Task to carry out: Within the entries below, the lines from the one with "Click the workspace Settings gear icon" through the one with "Open the Basic Runtime Checks value dropdown" are to be set down exactly, both ends kept.

Input records:
-- Opening Marker --
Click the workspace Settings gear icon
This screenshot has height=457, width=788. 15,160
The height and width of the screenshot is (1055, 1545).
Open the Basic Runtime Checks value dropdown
-- Closing Marker --
-- Opening Marker --
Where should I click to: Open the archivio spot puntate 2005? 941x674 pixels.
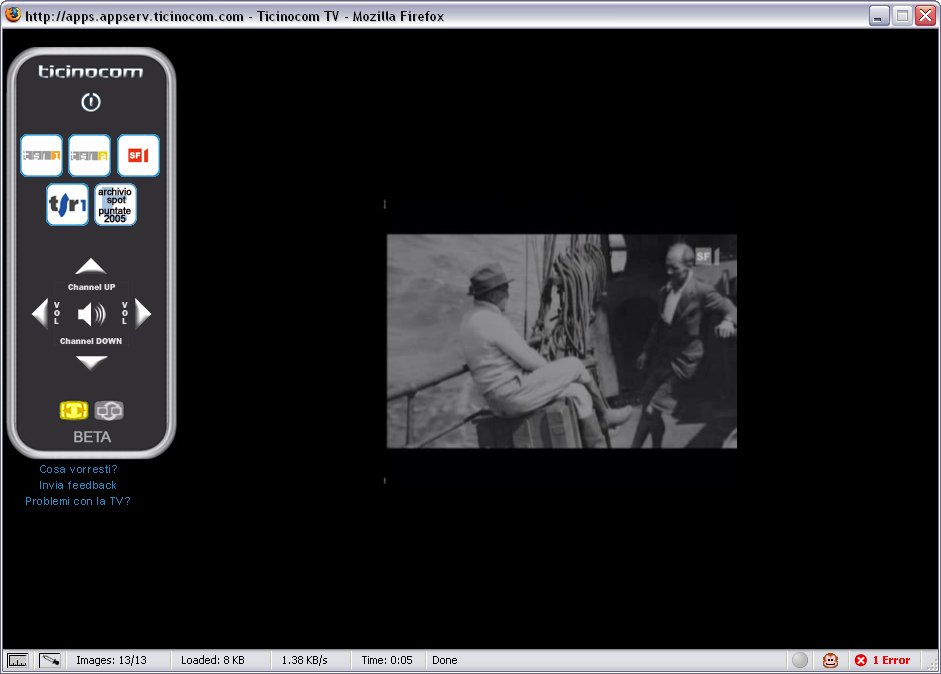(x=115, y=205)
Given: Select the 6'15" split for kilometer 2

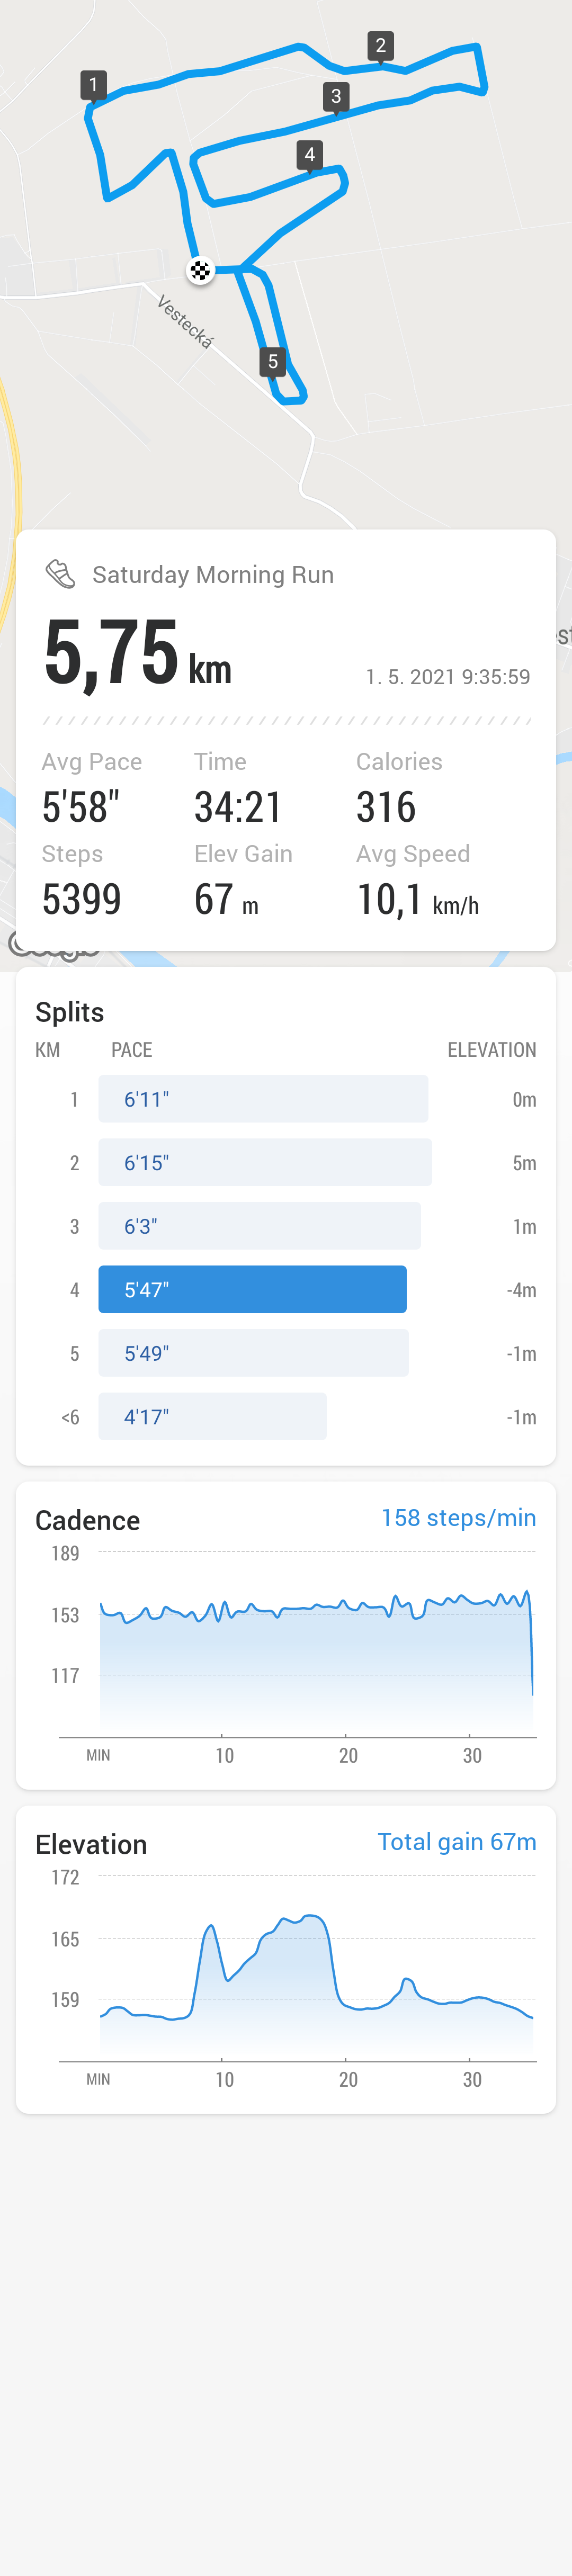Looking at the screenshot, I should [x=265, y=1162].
-- Closing Marker --
Response:
Click the workspace Settings gear icon
This screenshot has height=457, width=788. 15,160
The height and width of the screenshot is (1055, 1545).
Open the Basic Runtime Checks value dropdown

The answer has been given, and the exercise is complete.